EXTRAIT DU TEXTE:
Caractéristiques et Conséquences Juridiques

À la conclusion d’un contrat, il n’est pas rare que les parties contractantes ne soient pas sur un pied d’égalité. On a qu’à penser aux contrats entre les grandes compagnies et les consommateurs afin de constater que la possibilité de négocier est bien souvent absente. Le Code civil du Québec a voulu pallier à ce déséquilibre en instaurant des dispositions applicables spécifiquement aux contrats d’adhésion.

Pour mieux comprendre ce phénomène, prenons l’exemple du contrat d’adhésion !

Qu’est-ce qu’un contrat d’adhésion ?

L’article 1379 du Code civil du Québec nous éclaire sur la définition de ce concept. « Le contrat est d’adhésion lorsque les stipulations essentielles qu’il comporte ont été imposées par l’une des parties ou rédigées par elle, pour son compte ou suivant ses instructions, et qu’elles ne pouvaient être librement discutées. Tout contrat qui n’est pas d’adhésion est de gré à gré. »

ACTIVITÉ: Résumez en deux phrases le paragraphe du texte sur le contrat d’adhésion qui commence par « À la conclusion d’un contrat », en conservant ses idées principales. Appuyez-vous uniquement sur le texte.

DONNÉES PRÉSENTÉES:
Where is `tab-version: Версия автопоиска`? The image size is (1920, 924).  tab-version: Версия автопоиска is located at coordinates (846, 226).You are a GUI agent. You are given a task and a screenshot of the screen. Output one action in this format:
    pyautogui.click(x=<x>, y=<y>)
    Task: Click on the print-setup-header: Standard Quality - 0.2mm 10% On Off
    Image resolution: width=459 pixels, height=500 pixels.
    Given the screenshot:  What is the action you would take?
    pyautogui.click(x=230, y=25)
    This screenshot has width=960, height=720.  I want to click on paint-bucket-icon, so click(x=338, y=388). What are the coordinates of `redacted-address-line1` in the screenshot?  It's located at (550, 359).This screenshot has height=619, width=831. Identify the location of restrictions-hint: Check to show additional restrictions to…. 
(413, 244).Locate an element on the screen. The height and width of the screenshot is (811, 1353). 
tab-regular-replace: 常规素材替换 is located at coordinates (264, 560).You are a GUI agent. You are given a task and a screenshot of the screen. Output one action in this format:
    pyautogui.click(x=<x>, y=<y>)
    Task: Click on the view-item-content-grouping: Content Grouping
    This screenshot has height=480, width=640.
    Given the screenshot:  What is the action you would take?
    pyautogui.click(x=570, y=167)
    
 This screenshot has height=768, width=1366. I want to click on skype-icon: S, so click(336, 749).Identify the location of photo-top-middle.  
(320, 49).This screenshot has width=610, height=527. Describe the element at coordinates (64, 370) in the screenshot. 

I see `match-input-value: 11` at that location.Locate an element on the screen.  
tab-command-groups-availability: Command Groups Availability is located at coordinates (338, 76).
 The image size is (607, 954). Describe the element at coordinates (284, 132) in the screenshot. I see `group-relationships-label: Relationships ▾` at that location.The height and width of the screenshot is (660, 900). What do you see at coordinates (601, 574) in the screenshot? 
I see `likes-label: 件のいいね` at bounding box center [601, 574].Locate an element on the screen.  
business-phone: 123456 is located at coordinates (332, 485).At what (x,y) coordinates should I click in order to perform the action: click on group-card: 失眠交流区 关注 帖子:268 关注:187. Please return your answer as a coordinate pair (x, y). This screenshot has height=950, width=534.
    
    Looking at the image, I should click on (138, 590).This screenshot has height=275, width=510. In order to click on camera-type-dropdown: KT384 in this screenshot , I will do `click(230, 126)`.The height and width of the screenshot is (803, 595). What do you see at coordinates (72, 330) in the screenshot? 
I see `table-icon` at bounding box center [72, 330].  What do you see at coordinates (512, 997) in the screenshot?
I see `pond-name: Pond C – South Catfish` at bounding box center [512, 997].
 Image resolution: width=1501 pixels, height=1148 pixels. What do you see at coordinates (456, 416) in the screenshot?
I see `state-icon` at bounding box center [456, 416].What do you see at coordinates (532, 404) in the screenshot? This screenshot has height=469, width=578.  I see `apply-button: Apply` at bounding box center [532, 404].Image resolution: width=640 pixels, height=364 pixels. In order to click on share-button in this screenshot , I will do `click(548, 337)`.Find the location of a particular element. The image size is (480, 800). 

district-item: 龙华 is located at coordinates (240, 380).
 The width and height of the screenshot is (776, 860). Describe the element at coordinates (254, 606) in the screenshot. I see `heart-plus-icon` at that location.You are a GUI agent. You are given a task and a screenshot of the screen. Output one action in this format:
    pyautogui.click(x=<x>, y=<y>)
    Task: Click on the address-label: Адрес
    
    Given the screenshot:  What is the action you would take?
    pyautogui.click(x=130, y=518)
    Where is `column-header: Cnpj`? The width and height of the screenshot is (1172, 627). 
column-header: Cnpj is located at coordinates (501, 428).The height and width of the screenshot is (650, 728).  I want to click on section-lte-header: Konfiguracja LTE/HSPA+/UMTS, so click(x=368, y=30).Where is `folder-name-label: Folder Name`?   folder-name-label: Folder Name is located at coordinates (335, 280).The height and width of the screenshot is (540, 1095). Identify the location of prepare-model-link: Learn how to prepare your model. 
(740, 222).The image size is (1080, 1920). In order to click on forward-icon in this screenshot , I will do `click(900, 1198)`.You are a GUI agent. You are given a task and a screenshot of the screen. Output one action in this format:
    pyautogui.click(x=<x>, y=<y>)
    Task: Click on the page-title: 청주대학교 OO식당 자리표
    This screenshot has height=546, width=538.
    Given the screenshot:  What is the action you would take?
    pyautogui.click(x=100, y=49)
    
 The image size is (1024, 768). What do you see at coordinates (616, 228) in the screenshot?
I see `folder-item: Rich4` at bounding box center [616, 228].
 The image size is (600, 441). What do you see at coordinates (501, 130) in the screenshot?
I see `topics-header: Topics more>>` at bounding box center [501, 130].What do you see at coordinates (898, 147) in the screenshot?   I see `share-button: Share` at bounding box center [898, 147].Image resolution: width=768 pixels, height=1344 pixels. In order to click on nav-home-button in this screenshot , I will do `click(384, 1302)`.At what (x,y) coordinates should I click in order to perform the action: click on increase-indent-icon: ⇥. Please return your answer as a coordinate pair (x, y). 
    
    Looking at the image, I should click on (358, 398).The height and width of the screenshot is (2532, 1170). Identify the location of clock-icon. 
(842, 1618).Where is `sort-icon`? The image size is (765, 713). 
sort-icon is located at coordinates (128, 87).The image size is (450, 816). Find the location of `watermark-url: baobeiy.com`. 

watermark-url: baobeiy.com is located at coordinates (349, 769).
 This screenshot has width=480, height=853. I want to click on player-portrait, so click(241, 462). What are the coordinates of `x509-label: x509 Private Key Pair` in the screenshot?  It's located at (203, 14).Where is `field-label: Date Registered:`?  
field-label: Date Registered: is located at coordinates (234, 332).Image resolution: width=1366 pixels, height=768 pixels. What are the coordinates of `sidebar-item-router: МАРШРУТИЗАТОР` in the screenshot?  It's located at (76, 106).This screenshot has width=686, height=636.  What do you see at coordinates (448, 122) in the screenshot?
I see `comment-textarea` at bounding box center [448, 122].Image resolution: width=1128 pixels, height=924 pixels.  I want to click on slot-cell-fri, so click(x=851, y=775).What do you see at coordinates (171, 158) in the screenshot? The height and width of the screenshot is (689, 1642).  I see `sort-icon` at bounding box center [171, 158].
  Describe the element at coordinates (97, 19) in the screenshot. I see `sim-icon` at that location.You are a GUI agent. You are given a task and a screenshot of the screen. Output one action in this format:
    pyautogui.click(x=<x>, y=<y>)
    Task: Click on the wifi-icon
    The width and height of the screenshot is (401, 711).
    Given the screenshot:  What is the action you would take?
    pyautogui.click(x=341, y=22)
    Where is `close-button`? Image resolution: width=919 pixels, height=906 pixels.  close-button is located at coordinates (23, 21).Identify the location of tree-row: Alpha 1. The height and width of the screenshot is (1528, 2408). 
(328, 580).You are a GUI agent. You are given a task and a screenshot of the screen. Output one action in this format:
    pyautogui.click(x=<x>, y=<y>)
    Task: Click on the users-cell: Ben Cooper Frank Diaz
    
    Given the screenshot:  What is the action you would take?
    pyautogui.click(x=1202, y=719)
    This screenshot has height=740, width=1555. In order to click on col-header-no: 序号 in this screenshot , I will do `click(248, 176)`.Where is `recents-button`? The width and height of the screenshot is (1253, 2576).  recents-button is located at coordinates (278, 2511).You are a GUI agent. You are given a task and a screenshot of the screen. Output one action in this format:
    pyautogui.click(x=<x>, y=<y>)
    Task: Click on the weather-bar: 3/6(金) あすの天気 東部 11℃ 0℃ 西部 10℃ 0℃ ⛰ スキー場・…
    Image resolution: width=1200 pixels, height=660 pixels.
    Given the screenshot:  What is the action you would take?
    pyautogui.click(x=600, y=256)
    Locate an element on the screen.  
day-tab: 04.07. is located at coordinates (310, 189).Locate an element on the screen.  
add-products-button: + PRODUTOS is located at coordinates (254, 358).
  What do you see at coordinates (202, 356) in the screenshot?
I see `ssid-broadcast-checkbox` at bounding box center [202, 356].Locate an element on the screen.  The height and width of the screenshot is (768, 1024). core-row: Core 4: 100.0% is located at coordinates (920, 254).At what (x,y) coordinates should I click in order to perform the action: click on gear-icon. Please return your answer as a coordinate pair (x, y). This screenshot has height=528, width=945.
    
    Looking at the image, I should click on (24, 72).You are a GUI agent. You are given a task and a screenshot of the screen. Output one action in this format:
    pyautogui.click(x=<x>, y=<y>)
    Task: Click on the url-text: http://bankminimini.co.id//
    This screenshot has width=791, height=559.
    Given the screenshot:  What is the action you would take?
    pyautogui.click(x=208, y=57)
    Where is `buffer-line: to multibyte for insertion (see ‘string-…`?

CORRIGÉ: Lors de la conclusion d’un contrat, les parties sont souvent inégales, comme dans les contrats entre grandes compagnies et consommateurs, où la possibilité de négocier est fréquemment absente. Pour corriger ce déséquilibre, le Code civil du Québec prévoit des dispositions propres aux contrats d’adhésion.